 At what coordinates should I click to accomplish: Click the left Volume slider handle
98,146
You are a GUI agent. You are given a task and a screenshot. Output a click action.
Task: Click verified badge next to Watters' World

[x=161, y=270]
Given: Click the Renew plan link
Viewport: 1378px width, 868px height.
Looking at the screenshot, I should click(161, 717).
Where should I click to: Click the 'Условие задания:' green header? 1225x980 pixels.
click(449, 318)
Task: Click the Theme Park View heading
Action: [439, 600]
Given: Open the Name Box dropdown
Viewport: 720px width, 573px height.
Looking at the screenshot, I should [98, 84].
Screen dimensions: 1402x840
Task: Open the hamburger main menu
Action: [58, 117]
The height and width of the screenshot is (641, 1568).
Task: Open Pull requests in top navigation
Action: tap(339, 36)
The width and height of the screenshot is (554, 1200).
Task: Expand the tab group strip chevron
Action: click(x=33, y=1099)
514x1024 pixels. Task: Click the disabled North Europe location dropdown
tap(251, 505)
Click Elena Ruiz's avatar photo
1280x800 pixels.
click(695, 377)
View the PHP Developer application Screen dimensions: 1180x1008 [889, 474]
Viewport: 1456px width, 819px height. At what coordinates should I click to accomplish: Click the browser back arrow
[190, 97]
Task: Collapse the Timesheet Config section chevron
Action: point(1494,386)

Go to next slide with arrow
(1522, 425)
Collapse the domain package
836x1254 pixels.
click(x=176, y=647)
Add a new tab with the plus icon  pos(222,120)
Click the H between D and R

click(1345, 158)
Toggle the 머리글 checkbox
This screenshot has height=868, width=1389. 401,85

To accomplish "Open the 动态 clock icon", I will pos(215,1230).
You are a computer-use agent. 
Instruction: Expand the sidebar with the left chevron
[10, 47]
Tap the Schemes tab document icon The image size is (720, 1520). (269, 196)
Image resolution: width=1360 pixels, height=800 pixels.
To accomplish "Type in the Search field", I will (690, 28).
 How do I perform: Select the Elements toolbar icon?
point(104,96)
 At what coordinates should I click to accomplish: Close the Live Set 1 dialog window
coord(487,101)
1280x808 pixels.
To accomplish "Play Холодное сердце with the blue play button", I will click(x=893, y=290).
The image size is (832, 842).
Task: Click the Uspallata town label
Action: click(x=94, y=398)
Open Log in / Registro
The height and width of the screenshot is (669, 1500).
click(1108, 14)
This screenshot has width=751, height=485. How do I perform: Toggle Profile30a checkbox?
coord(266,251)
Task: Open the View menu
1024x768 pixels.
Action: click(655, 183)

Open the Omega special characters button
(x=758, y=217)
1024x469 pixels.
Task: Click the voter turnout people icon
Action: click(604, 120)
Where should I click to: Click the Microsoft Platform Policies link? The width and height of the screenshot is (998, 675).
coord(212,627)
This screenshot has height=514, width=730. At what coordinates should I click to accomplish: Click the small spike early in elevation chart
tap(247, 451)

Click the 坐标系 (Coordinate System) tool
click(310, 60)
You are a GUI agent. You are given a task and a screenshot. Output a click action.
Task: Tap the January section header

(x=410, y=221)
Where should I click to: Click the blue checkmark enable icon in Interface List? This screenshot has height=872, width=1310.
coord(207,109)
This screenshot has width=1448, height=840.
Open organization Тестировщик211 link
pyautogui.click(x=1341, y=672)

━━━

Task directions:
Write out all the material exactly, keeping each word.

Problem solution:
 At what coordinates should I click to accomplish: Click the left Volume slider handle
98,146
You are a GUI agent. You are given a task and a screenshot. Output a click action.
Task: Click verified badge next to Watters' World

[x=161, y=270]
Given: Click the Renew plan link
Viewport: 1378px width, 868px height.
Looking at the screenshot, I should click(161, 717).
Where should I click to: Click the 'Условие задания:' green header? 1225x980 pixels.
click(449, 318)
Task: Click the Theme Park View heading
Action: [439, 600]
Given: Open the Name Box dropdown
Viewport: 720px width, 573px height.
Looking at the screenshot, I should [98, 84].
Screen dimensions: 1402x840
Task: Open the hamburger main menu
Action: [58, 117]
The height and width of the screenshot is (641, 1568).
Task: Open Pull requests in top navigation
Action: tap(339, 36)
The width and height of the screenshot is (554, 1200).
Task: Expand the tab group strip chevron
Action: click(x=33, y=1099)
514x1024 pixels. Task: Click the disabled North Europe location dropdown
tap(251, 505)
Click Elena Ruiz's avatar photo
1280x800 pixels.
click(695, 377)
View the PHP Developer application Screen dimensions: 1180x1008 [889, 474]
Viewport: 1456px width, 819px height. At what coordinates should I click to accomplish: Click the browser back arrow
[190, 97]
Task: Collapse the Timesheet Config section chevron
Action: point(1494,386)

Go to next slide with arrow
(1522, 425)
Collapse the domain package
836x1254 pixels.
click(x=176, y=647)
Add a new tab with the plus icon  pos(222,120)
Click the H between D and R

click(1345, 158)
Toggle the 머리글 checkbox
This screenshot has height=868, width=1389. 401,85

To accomplish "Open the 动态 clock icon", I will pos(215,1230).
You are a computer-use agent. 
Instruction: Expand the sidebar with the left chevron
[10, 47]
Tap the Schemes tab document icon The image size is (720, 1520). (269, 196)
Image resolution: width=1360 pixels, height=800 pixels.
To accomplish "Type in the Search field", I will (690, 28).
 How do I perform: Select the Elements toolbar icon?
point(104,96)
 At what coordinates should I click to accomplish: Close the Live Set 1 dialog window
coord(487,101)
1280x808 pixels.
To accomplish "Play Холодное сердце with the blue play button", I will click(x=893, y=290).
The image size is (832, 842).
Task: Click the Uspallata town label
Action: click(x=94, y=398)
Open Log in / Registro
The height and width of the screenshot is (669, 1500).
click(1108, 14)
This screenshot has width=751, height=485. How do I perform: Toggle Profile30a checkbox?
coord(266,251)
Task: Open the View menu
1024x768 pixels.
Action: click(655, 183)

Open the Omega special characters button
(x=758, y=217)
1024x469 pixels.
Task: Click the voter turnout people icon
Action: click(604, 120)
Where should I click to: Click the Microsoft Platform Policies link? The width and height of the screenshot is (998, 675).
coord(212,627)
This screenshot has height=514, width=730. At what coordinates should I click to accomplish: Click the small spike early in elevation chart
tap(247, 451)

Click the 坐标系 (Coordinate System) tool
click(310, 60)
You are a GUI agent. You are given a task and a screenshot. Output a click action.
Task: Tap the January section header

(x=410, y=221)
Where should I click to: Click the blue checkmark enable icon in Interface List? This screenshot has height=872, width=1310.
coord(207,109)
This screenshot has width=1448, height=840.
Open organization Тестировщик211 link
pyautogui.click(x=1341, y=672)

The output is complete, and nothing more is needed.